Тем временем торжествующая победу разума над суеверием Большакова стремительными шагами пересекла озерцо и, подойдя вплотную ко входу, схватилась за одну из бамбуковых опор. В следующие секунды события развивались со стремительностью игрушечного чертика, выпрыгнувшего из табакерки.
Вице-председатель Российского географического общества Лариса Анатольевна Большакова неожиданно для всех внезапно изогнулась дугой и, взвизгнув не своим голосом, чуть не подлетела над водой, будто получив пинка от невидимого великана. После чего рухнула на мелководье и, судорожно дернувшись пару раз, застыла. Столб, за который она неловко схватилась в момент удара, нехорошо накренился и вся величественная постройка угрожающе заскрипела. Лианы, связывавшие конструкцию, стали с веселым звоном лопаться одна за другой.

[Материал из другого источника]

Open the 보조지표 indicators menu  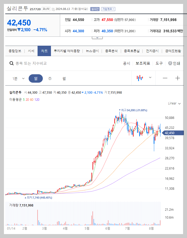143,63
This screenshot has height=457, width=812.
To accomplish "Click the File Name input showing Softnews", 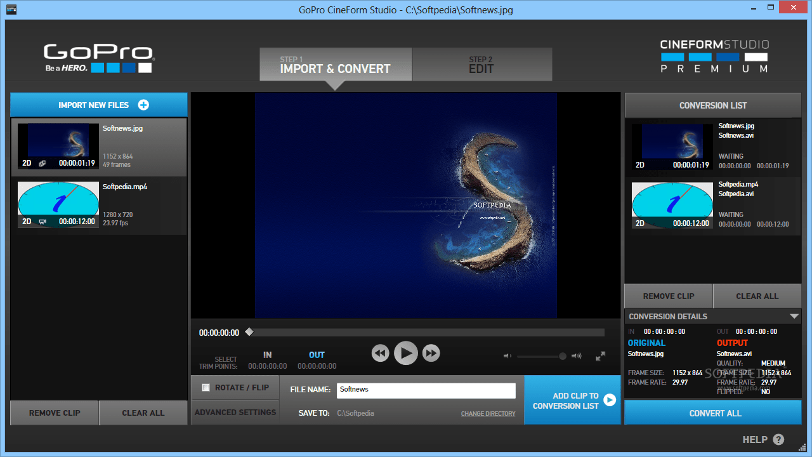I will (x=426, y=390).
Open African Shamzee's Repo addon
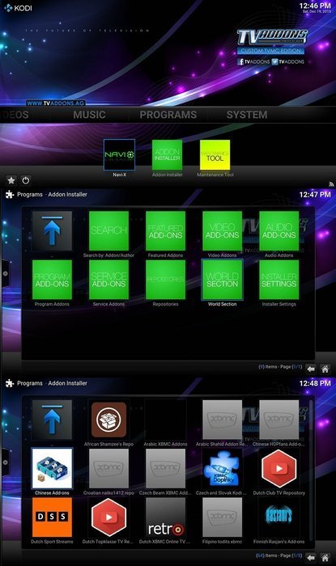Screen dimensions: 336x566 pyautogui.click(x=108, y=420)
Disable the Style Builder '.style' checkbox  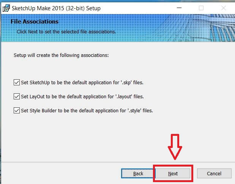pos(16,110)
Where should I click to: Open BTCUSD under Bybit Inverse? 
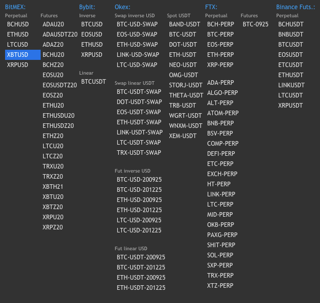point(92,24)

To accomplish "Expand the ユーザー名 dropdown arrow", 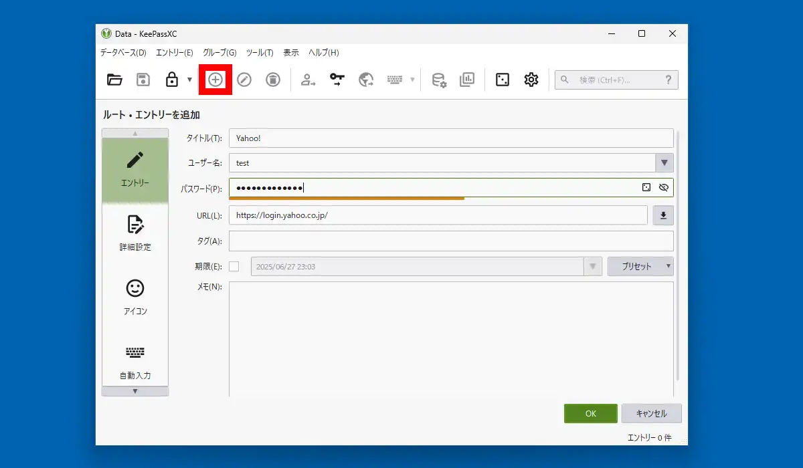I will 664,163.
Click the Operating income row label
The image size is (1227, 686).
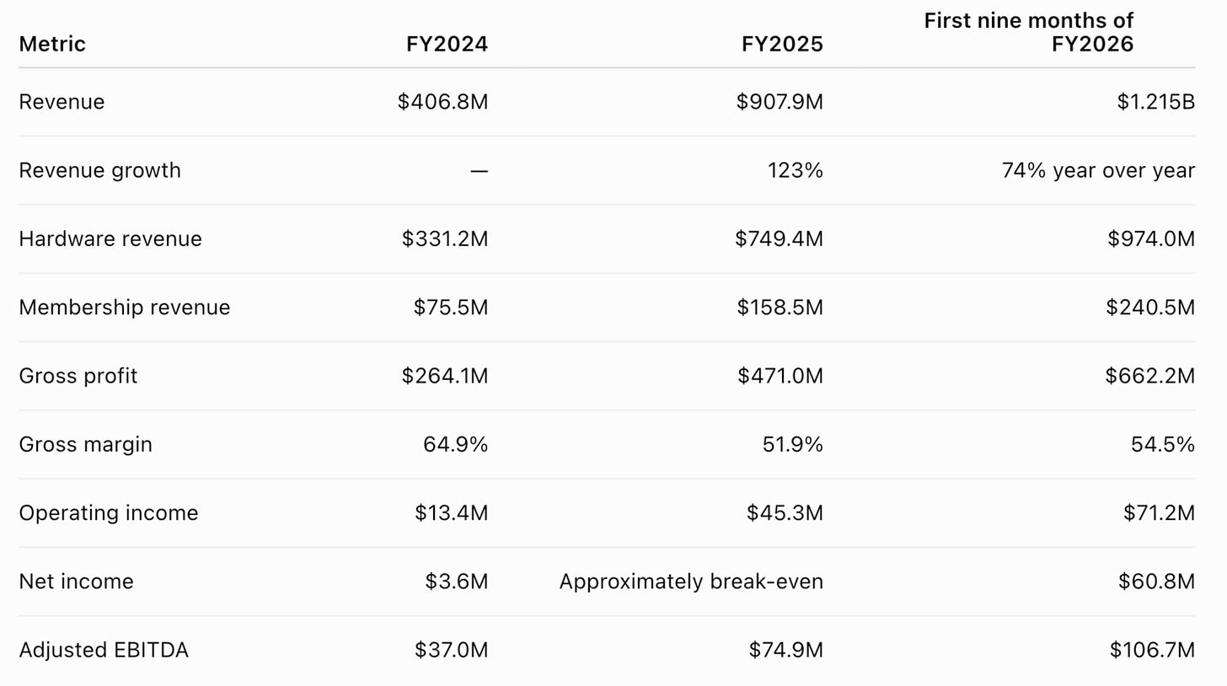[x=108, y=512]
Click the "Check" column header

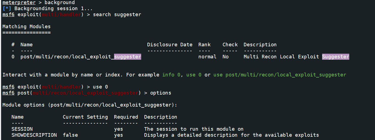pyautogui.click(x=230, y=45)
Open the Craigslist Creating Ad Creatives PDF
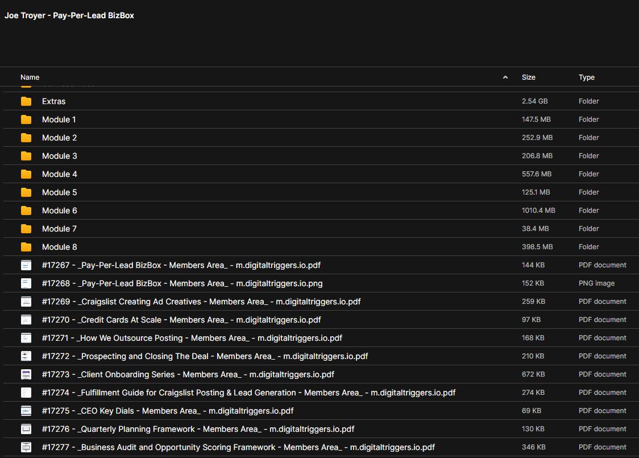Screen dimensions: 639x458 pyautogui.click(x=201, y=302)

Всеволод первым пришел в себя и, чертыхаясь, кинулся на помощь своей покровительнице. В несколько неправдоподобно длинных прыжков он достиг противоположного берега и уже спешил обратно с обмякшей Большаковой на руках, когда за его спиной начал рушиться храм. Лианы лопались, слеги трещали, и величественная прекрасная башня оседала внутрь, как карточный домик.
Через минуту, когда пыль осела, все с отчаяньем увидели, что секретный ход в долину карихона превратился в груду камней, земли и обломков бамбука. С расчисткой этого завала не справилась бы и рота солдат инженерной команды.
Глава 14
Компания понуро сидела на берегу, молча разглядывая обломки рухнувшей надежды. В очередной раз невидимая рука смешала их карты. Большакова лежала на берегу со свернутым одеялом под головой и медленно приходила в себя. Серхио отпаивал ее ромом из личного запаса. Через некоторое время она прокашлялась и обратилась к окружающим совершенно спокойным и лишенным всякого сожаления голосом:
– Меня ударил электрический угорь. Это совершенно точно, я могу утверждать. Обычный угорь, никакое не волшебное чудовище и не демон, хочу отметить. Я вошла в воду, понадеявшись на свои высокие сапоги, но эта рыбешка их прокусила.